ESERCIZIO - Puoi ricopiare parola per parola la parte del testo sul lavoro agile che comincia con le parole "Questo è quel" e termina dopo "di un ufficio."?

─── TESTO ESTRATTO ───

La norma appare di una chiarezza estrema:
il lavoro in presenza, cioè non in smart working, deve essere prevalente, senza flessibilità alcuna;
la prevalenza si calcola su ciascun singolo lavoratore;
dunque, l’eventuale 49% si computa sul tempo di lavoro del singolo dipendente;
conseguentemente, non va applicata la formula 51% di presenti sul totale dei dipendenti a fronte del 49% in smart working;
la rotazione dei dipendenti ai quali si consente il lavoro agile implica, per esempio, che su 10 dipendenti di un ufficio non tutti e 10 possano svolgere contemporaneamente lavoro agile, ma solo una frazione di essi e massimo (applicando il 49% con arrotondamento aritmetico) su 5 postazioni di lavoro e, su un mese lavorativo di 24 giorni, massimo per 11 giorni;
dunque, su 240 giorni/lavoro/postazione, solo 55 giorni/lavoro/postazione possono essere resi in lavoro agile.
Questo è quel che prevede il DM.
Il Ministero, col comunicato del 3 gennaio, fornisce una lettura estensiva, secondo la quale la programmazione del lavoro agile possa essere “mensile o più lunga”.
La programmazione mensile, come visto, non consente comunque di avere in smart working più della metà dei dipendenti di un ufficio.

─── DATI FORNITI ───

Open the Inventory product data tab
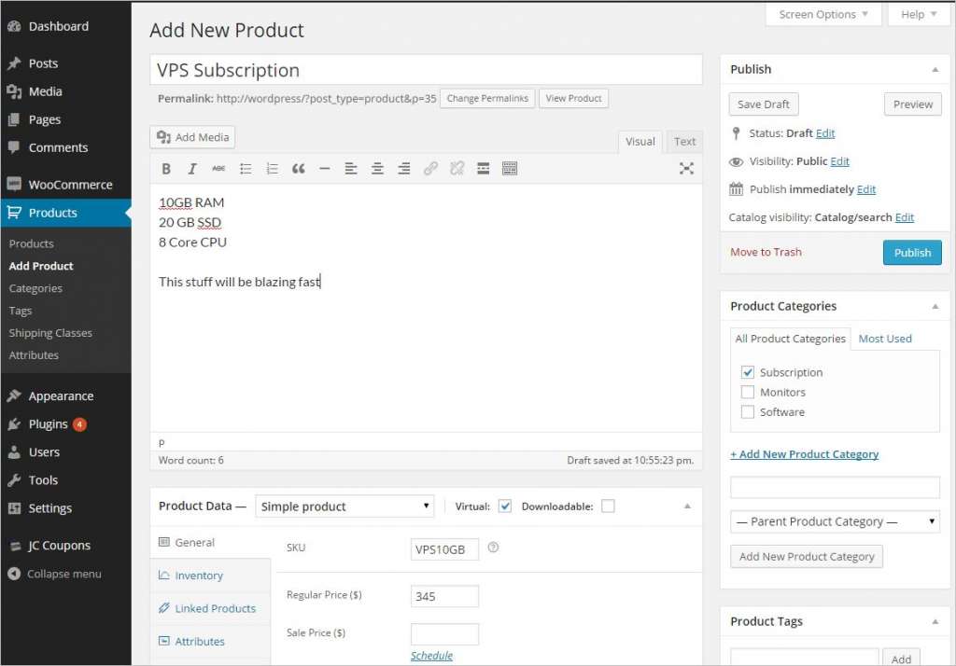This screenshot has width=956, height=666. coord(199,576)
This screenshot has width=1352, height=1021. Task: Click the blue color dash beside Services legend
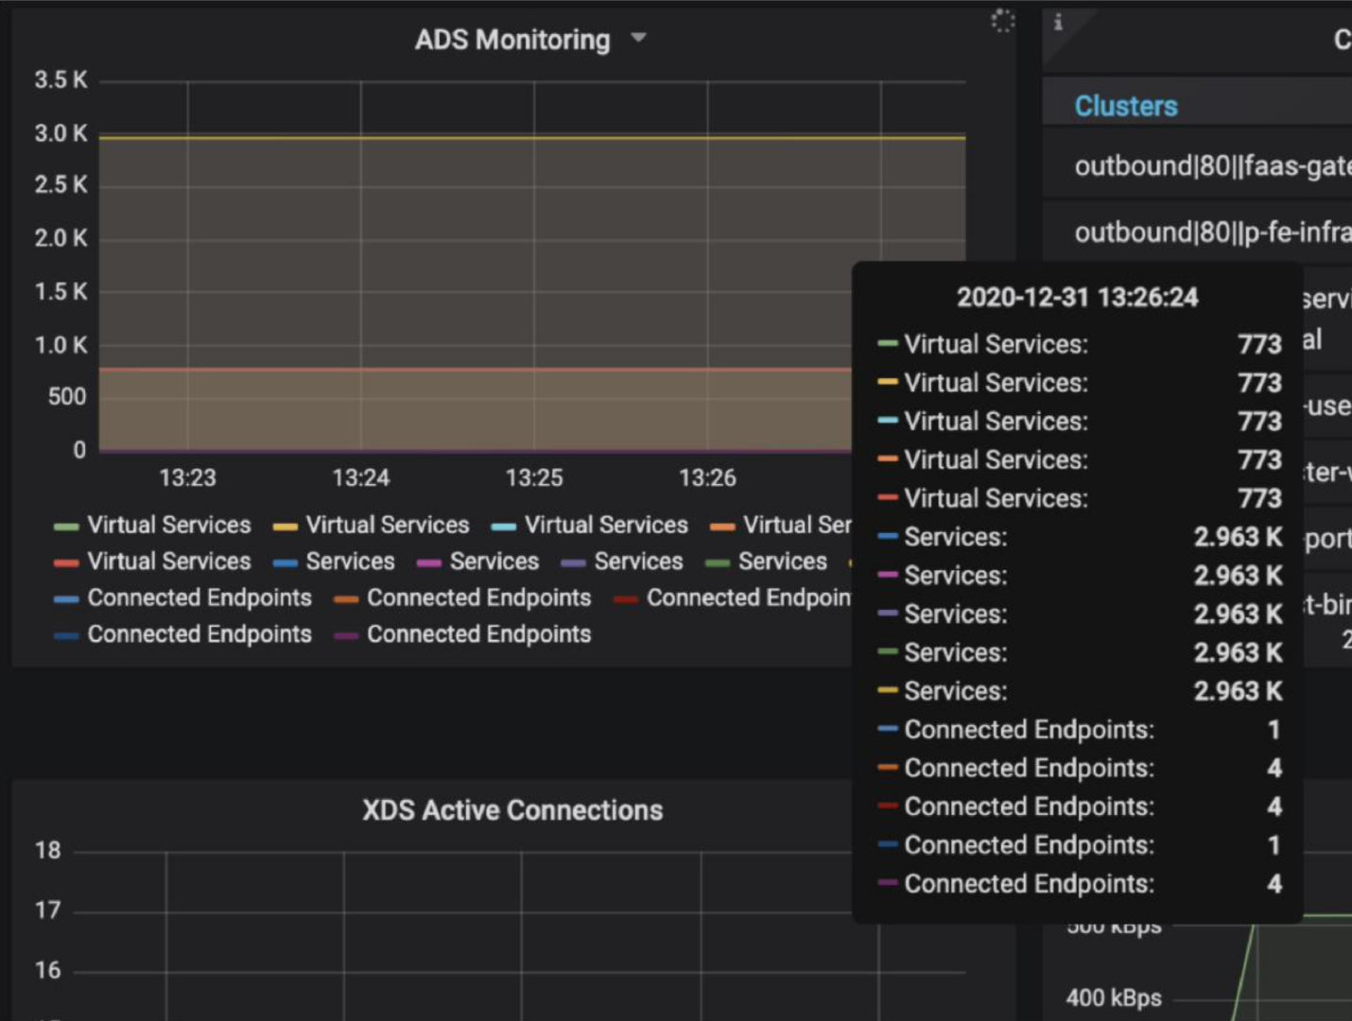pos(285,563)
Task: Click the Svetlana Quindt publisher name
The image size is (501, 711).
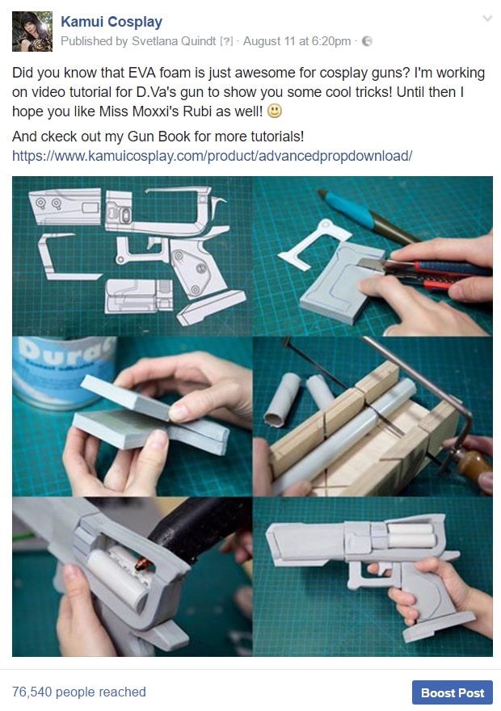Action: tap(174, 41)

───

SOLUZIONE SVOLTA -
Questo è quel che prevede il DM.
Il Ministero, col comunicato del 3 gennaio, fornisce una lettura estensiva, secondo la quale la programmazione del lavoro agile possa essere “mensile o più lunga”.
La programmazione mensile, come visto, non consente comunque di avere in smart working più della metà dei dipendenti di un ufficio.